**Task 1**
In the Jupyter guide, what does the DATA_FILES data mapping map to what?

**Document section**
──────

Jupyter

The IPS Framework supports automatically creating Jupyter-based workflows. You can automatically upload Jupyter Notebooks and associated data files to the IPS Portal, which will in turn upload these to the appropriate JupyterHub directory.

This guide covers two aspects of how to use Jupyter-based workflows:

What you will need to set up on the IPS Framework side. This mostly involves understanding the APIs the framework provides, and configuration you will need to include.
How the IPS Portal creates files on JupyterHub for you, and how you can utilize the IPS Analysis API in your Jupyter Notebook.

The IPS Analysis API is an _indexing_ tool for allowing runs to quickly find any child or ensemble runs associated with them, and to quickly find the locations of any data files included with a run. Loading the data from the file locations, and constructing visualizations from the data, is left up to the end user.

IPS Framework

Environment Variables

The following variables are additional variables which are mandatory for an IPS simulation wanting to utilize the Jupyter workflow. They are required and do not utilize any default values.

PORTAL_URL - This should be the hostname of the IPS web portal you are interacting with (do not include any subpath). The IPS Portal will associate your run with a specific ID, which is used on JupyterHub/JupyterLab .

PORTAL_API_KEY - To use the JupyterHub capabilities of the IPS Portal, an API key is required. This API key should not be committed directly to a public version control repository. It is recommended that you set this as an environment variable in the run.

Notebook Input File information

You can load template notebooks in your input directory which can automatically generate analyses visible on a remote JupyterHub instance. The IPS Framework instance will copy your template notebook and add some initialization code in a new cell at the beginning.

In your template code, you can reference the variable DATA_FILES to load the current data mapping. This data mapping is a dictionary of timestamps (floating point) to filepaths of the data file.

IPS Framework Usage

To set up Jupyter integration, you will need to call “self.services.initialize_jupyter_notebook” inside of an IPS Component. These statements should only be executed once, for example in an “init” function. For example:

from ipsframework import Component

SOURCE_NOTEBOOK_NAME='base_notebook.ipynb'

class Driver(Component):
    def init(self, timestamp=0.0):
        # ...
        # assumes your notebooks are configured in the input directory
        # if you have an absolute path on the filesystem to your notebook, staging the input notebook is not required
        self.services.stage_input_files([SOURCE_NOTEBOOK_NAME])
        self.services.initialize_jupyter_notebook(
            dest_notebook_name='jupyterhub_visible_notebook.ipynb',
            source_notebook_path=SOURCE_NOTEBOOK_NAME,
        )
        # call self.services.initialize_jupyter_notebook for EACH notebook you want to initialize
        # ...

This code initializes JupyterHub to work with this run and contacts the web portal to associate a runid with this specific run.

──────

**Records shown**
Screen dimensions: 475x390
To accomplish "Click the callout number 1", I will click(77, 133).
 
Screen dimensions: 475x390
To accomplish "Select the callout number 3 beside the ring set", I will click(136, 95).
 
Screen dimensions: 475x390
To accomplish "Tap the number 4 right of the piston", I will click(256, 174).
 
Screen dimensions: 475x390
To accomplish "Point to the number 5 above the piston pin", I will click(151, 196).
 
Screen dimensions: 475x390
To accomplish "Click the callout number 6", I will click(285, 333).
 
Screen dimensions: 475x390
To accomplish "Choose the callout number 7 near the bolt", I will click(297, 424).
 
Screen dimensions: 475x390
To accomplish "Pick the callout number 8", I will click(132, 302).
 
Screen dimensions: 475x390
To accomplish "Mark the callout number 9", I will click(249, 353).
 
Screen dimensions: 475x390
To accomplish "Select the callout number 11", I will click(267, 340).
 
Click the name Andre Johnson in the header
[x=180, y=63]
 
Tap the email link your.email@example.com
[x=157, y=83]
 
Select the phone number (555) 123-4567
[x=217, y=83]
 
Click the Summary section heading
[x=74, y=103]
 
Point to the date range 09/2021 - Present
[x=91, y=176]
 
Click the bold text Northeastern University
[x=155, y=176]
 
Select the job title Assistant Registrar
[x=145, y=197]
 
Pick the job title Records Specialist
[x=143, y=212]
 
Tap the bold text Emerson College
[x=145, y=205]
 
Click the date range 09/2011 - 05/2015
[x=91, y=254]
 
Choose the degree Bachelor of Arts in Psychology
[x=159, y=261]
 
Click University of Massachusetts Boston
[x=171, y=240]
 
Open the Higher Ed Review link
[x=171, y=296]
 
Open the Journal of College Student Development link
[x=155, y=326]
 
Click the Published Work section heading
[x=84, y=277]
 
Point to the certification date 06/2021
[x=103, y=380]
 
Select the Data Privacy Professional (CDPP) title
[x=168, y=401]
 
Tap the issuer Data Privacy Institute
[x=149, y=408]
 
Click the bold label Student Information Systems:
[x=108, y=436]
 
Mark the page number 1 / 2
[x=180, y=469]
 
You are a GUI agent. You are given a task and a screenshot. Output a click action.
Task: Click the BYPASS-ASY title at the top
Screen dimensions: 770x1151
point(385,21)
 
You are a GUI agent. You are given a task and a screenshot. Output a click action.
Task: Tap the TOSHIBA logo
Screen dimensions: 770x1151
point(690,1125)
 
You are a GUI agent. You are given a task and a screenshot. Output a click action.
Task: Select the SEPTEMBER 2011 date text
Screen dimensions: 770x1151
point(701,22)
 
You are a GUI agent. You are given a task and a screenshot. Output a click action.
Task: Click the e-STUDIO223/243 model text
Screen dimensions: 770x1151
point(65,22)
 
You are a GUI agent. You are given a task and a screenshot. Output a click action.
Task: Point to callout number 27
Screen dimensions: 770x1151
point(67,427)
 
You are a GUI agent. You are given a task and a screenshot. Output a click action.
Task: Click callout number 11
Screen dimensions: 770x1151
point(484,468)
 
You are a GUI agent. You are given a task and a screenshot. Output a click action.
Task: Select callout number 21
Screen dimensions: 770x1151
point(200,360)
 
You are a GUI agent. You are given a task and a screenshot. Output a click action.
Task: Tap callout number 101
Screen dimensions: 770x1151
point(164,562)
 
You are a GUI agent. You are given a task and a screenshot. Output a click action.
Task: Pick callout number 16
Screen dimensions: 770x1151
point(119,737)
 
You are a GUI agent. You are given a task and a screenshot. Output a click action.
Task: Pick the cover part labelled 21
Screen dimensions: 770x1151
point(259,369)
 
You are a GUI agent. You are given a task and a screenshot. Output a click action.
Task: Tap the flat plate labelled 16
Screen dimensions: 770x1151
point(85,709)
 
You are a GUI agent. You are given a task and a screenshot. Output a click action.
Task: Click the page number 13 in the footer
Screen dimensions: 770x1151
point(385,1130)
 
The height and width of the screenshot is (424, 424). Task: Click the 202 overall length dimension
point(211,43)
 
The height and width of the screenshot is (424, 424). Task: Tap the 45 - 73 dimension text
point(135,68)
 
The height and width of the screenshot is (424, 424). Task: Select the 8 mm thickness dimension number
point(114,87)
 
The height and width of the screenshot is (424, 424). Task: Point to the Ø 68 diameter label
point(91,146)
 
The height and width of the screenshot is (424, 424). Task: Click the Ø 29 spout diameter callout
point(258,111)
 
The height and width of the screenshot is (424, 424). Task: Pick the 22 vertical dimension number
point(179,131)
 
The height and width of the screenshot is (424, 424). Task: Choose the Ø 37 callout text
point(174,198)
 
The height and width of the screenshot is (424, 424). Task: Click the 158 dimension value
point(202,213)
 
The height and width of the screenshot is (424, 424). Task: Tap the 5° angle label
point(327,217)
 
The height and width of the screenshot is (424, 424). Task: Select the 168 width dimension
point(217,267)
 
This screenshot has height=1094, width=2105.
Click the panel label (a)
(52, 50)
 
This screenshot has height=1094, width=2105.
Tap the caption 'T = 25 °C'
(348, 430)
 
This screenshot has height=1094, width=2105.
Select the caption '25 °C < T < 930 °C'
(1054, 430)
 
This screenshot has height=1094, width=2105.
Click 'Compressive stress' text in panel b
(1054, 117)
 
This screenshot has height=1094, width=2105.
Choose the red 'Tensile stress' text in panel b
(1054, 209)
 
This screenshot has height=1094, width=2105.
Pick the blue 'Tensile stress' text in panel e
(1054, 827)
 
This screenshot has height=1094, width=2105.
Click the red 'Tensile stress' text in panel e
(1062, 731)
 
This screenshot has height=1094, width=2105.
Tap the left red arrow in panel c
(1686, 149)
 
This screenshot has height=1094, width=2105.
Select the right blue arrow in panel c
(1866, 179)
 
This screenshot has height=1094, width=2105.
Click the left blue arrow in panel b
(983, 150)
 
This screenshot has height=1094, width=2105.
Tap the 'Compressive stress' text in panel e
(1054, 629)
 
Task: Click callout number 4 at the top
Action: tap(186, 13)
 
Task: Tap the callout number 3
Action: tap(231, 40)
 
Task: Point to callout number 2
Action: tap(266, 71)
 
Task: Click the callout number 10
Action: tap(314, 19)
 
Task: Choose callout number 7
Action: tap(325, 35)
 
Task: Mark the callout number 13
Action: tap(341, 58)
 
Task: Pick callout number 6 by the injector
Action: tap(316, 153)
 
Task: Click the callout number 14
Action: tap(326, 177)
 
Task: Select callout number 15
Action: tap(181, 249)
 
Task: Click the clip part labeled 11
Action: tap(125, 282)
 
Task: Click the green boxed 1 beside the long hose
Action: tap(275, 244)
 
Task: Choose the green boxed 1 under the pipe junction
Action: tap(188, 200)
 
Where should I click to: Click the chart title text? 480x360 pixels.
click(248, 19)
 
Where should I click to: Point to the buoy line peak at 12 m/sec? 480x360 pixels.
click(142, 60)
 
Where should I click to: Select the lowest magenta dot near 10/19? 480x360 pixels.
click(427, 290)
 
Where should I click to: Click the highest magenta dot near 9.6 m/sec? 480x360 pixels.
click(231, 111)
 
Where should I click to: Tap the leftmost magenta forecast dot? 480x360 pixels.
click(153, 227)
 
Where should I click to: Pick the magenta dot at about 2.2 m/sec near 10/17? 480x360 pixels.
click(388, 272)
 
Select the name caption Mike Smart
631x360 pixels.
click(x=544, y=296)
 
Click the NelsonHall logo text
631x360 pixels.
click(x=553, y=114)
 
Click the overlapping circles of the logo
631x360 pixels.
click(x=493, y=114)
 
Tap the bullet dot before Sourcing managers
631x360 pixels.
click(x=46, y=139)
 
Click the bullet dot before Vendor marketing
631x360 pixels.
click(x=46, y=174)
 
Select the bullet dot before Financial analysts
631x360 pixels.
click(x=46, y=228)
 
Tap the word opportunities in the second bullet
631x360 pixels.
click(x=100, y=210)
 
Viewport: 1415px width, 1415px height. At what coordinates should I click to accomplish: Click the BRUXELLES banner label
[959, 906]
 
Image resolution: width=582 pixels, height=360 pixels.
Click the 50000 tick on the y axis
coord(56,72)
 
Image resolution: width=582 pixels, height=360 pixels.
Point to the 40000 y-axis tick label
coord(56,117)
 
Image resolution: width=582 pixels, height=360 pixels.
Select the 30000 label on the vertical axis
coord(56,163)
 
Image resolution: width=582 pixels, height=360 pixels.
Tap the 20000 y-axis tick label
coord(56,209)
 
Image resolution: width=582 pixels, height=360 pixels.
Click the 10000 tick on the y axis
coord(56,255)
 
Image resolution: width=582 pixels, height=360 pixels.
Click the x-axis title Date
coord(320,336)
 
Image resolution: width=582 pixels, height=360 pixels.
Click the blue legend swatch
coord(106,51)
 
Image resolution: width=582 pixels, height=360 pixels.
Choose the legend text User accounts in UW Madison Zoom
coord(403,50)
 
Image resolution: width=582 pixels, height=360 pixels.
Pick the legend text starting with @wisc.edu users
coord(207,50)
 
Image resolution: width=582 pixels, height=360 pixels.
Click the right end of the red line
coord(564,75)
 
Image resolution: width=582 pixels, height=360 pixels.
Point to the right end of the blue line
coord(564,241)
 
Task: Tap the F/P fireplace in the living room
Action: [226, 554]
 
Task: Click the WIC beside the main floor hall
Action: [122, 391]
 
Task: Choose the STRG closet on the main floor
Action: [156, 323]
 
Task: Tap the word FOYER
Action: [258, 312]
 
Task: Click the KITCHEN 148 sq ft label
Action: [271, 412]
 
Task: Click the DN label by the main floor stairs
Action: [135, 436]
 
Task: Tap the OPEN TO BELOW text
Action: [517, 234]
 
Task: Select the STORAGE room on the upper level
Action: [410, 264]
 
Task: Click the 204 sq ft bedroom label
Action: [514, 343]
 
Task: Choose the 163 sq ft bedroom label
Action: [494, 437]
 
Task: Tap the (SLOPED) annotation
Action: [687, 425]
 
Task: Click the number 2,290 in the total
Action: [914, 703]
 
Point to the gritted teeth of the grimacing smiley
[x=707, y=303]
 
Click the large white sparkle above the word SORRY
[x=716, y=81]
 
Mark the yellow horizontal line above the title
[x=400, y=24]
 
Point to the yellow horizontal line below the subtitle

──────

**Task 2**
Rewrite the records from the line with "vertical dimension number" to the line with "(1062, 731)", replacing "caption" with "annotation" and keeping everything else the same.

**Complete output 1**
It maps timestamps (floating point) to filepaths of the data file.

**Complete output 2**
The height and width of the screenshot is (424, 424). Task: Pick the 22 vertical dimension number
point(179,131)
 
The height and width of the screenshot is (424, 424). Task: Choose the Ø 37 callout text
point(174,198)
 
The height and width of the screenshot is (424, 424). Task: Click the 158 dimension value
point(202,213)
 
The height and width of the screenshot is (424, 424). Task: Tap the 5° angle label
point(327,217)
 
The height and width of the screenshot is (424, 424). Task: Select the 168 width dimension
point(217,267)
 
This screenshot has height=1094, width=2105.
Click the panel label (a)
(52, 50)
 
This screenshot has height=1094, width=2105.
Tap the annotation 'T = 25 °C'
(348, 430)
 
This screenshot has height=1094, width=2105.
Select the annotation '25 °C < T < 930 °C'
(1054, 430)
 
This screenshot has height=1094, width=2105.
Click 'Compressive stress' text in panel b
(1054, 117)
 
This screenshot has height=1094, width=2105.
Choose the red 'Tensile stress' text in panel b
(1054, 209)
 
This screenshot has height=1094, width=2105.
Pick the blue 'Tensile stress' text in panel e
(1054, 827)
 
This screenshot has height=1094, width=2105.
Click the red 'Tensile stress' text in panel e
(1062, 731)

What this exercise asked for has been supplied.